» BACAAN YANG DIBERIKAN:
Dalam suatu konflik,
sekelompok orang sering memiliki pengalaman dan pandangan yang sangat
berbeda;mereka melihat dan memahami konflik dengan cara-cara yang sangat
berbeda. Mereka sering memiliki sejarah yang berbeda. Orang-orang yang di pihak
yang berlawanan mungkin memperhatikan atau menekankan kejadian-kejadian yang
berbeda, menjelaskannya secara berbeda, dan emosinya masing-masing berbeda.
Tujuan penggunaan
urutan kejadian bukan untuk menempatkan sejarah yang ‘benar’ atau ‘objektif’,
tetapi untuk memahami pandangan orang terlibat. Oleh karena itu,
kejadian-kejadian yang berbeda digambarkan oleh kelompok lawannya sebagai
bagian penting dalam memahami konflik.

» TUGAS YANG DIMINTA:
(a) Kutip bagian bacaan tentang konflik dari "Tujuan penggunaan" sampai "dalam memahami konflik.".
(b) Menurut bacaan tentang konflik, apa tujuan penggunaan urutan kejadian?
(c) Dalam kalimat bacaan tentang konflik yang diawali "Orang-orang yang di pihak yang berlawanan", dalam hal apa saja mereka disebut berbeda?

» CUPLIKAN KUMPULAN DATA:

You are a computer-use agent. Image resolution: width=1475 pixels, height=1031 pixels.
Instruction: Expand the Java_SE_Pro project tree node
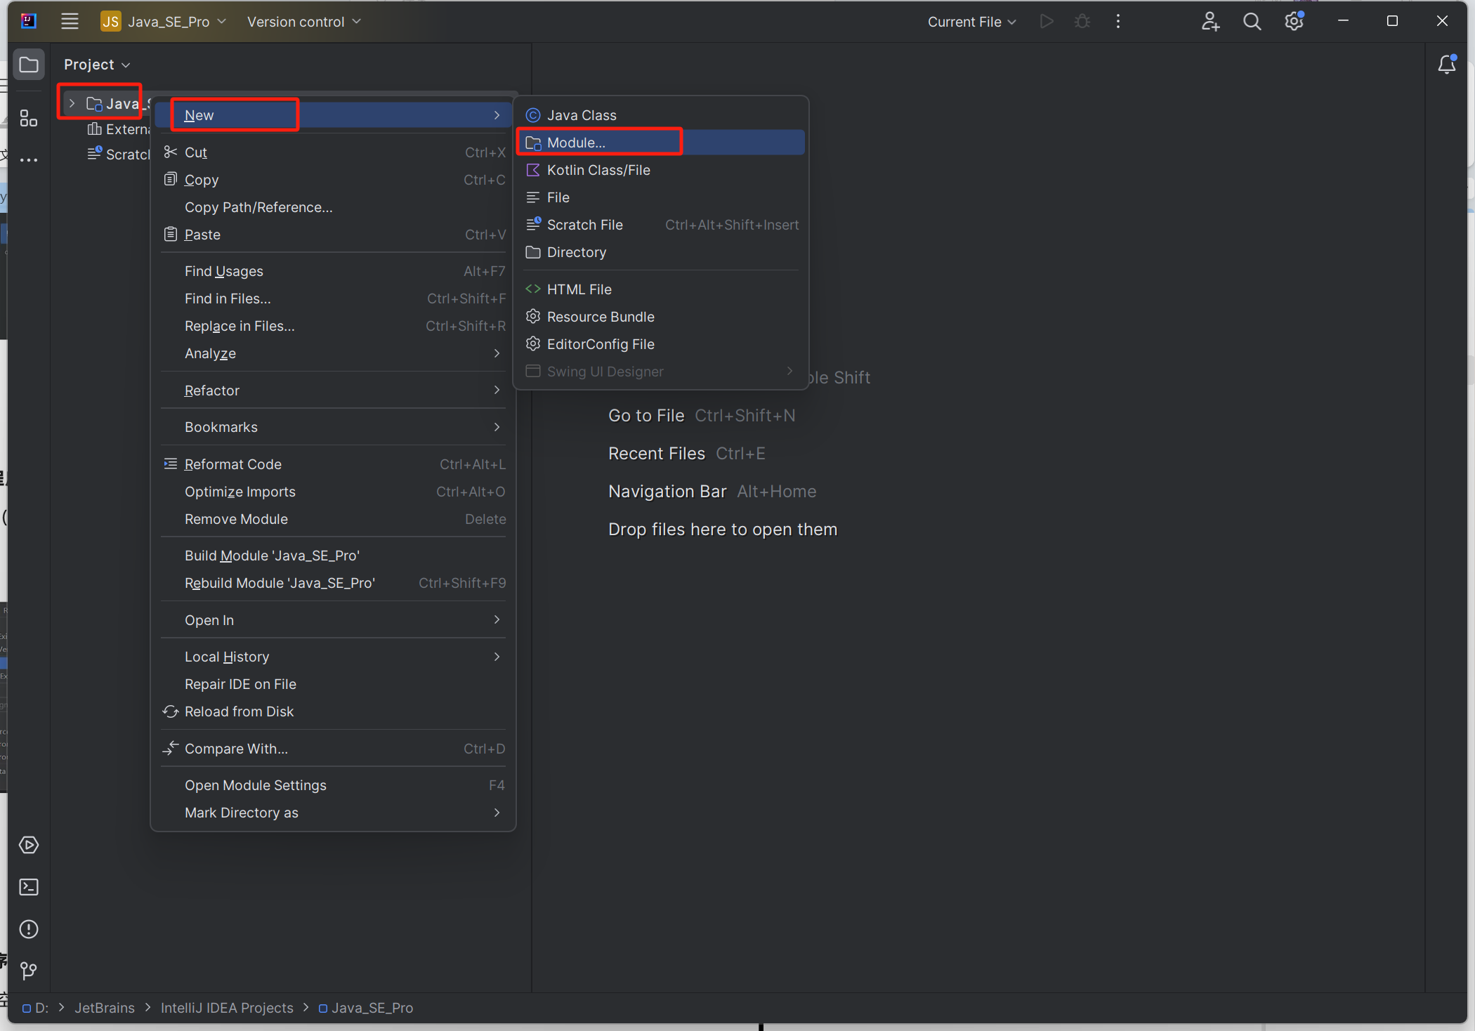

» JAWABAN SETIAP TUGAS:
(a)
Tujuan penggunaan
urutan kejadian bukan untuk menempatkan sejarah yang ‘benar’ atau ‘objektif’,
tetapi untuk memahami pandangan orang terlibat. Oleh karena itu,
kejadian-kejadian yang berbeda digambarkan oleh kelompok lawannya sebagai
bagian penting dalam memahami konflik.

(b) Untuk memahami pandangan orang terlibat, bukan untuk menempatkan sejarah yang 'benar' atau 'objektif'.

(c)
- Kejadian-kejadian yang mereka perhatikan atau tekankan
- Cara mereka menjelaskan kejadian-kejadian itu
- Emosi mereka masing-masing